Financial Aspects
We can supply a sample spread sheet showing the cash flow forecast of a fictitious 4-pool float centre. This spread sheet takes into account almost all of the expenses you will incur over a two- year period. We have purposely only indicated a 50% occupancy of the float pools to show that even at that rate the float centre is a very viable business. Many of our customers now run with utilisation of 80% or 90%, with 100% during weekends.
Perhaps the most important item in the budget is marketing, including publicity. It is a mistake to open any business without a marketing budget; this budget can be low cost if you invest a lot of your own time, but if you are running the centre yourself, you will need to spend money on promotion. It is also a mistake to start a centre assuming that you (or the manager) will not need a salary (which may be true if your financial situation is strong to begin with), but you will not be able to run the centre by yourself 12 to 14 hours a day seven days a week, so you will need staff and they must be paid.
You will also appreciate that marketing a one-pool centre costs exactly the same as marketing a four-pool centre, which is another reason to carefully consider the number of pools.
If you do not have sufficient funds to cover all the costs, the best way to get financing is via a lease-finance company; many of our clients have used this method. If you are in the UK, we can recommend lease-finance companies which have helped a number of our clients. Please let us know if you would like any information on this; Floataway holds an Office of Fair Trading standard licence to advise on finance. If you are not located in the UK, then you must get lease finance locally through your bank or a local lease finance house. There are many of them available in every country.

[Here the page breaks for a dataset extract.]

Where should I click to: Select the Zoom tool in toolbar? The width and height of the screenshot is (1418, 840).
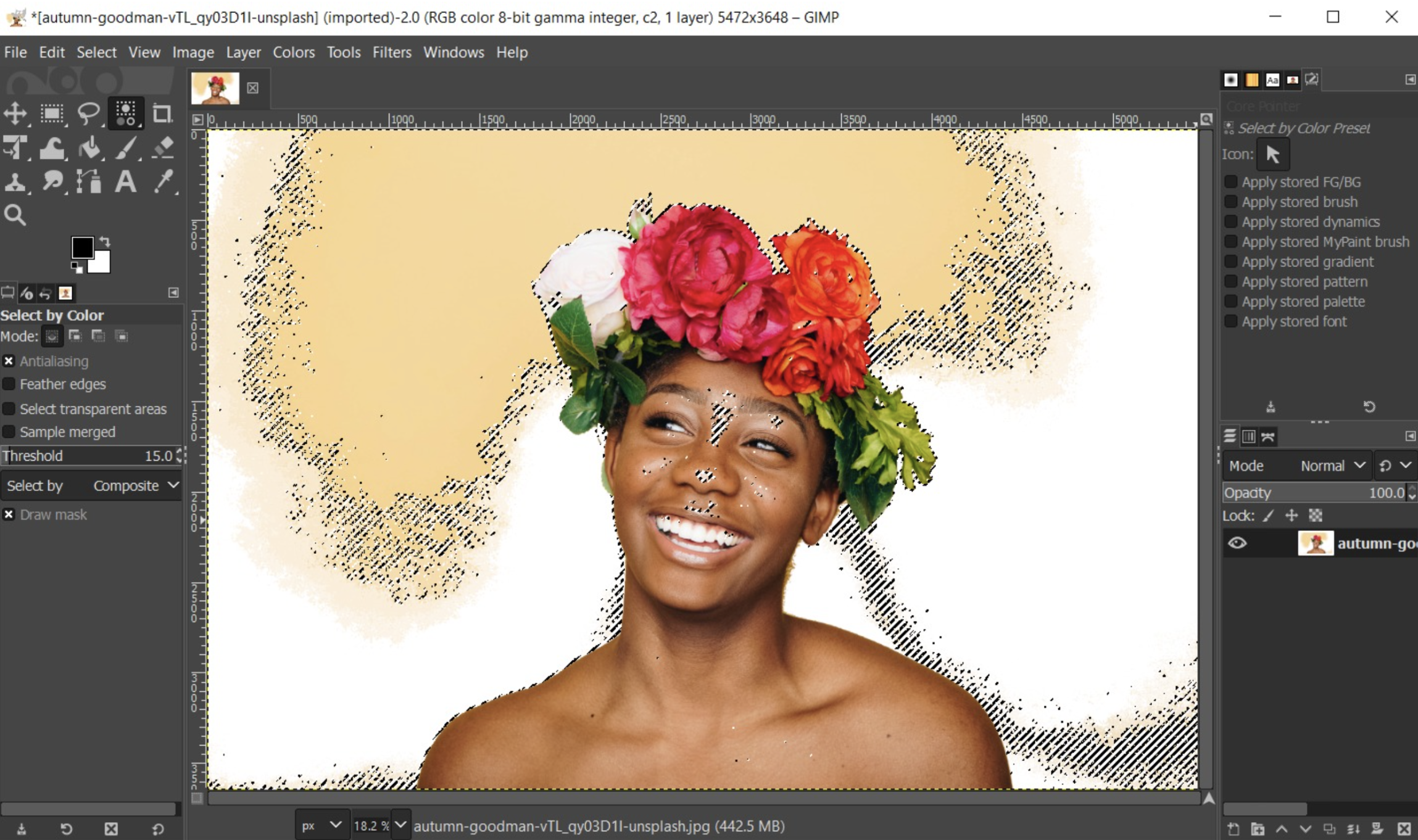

The basic advantages of lease finance are:
Each payment is fully deductible for both value-added tax and
corporation tax
The cost is spread over several years so that your working capital is
freed in the vital early stages for marketing and other expenses which
cannot be covered by a lease.
An advantage to consider over borrowing the money from a bank is that
a lease is based on the assets you lease whereas a bank loan will always require collateral such as your house.
Of course, your leased assets are at risk if you do not keep up your payments.
Typically lease finance will cost you approximately £100-£150 per week per float pool (depending on the product) over three years (subject to status).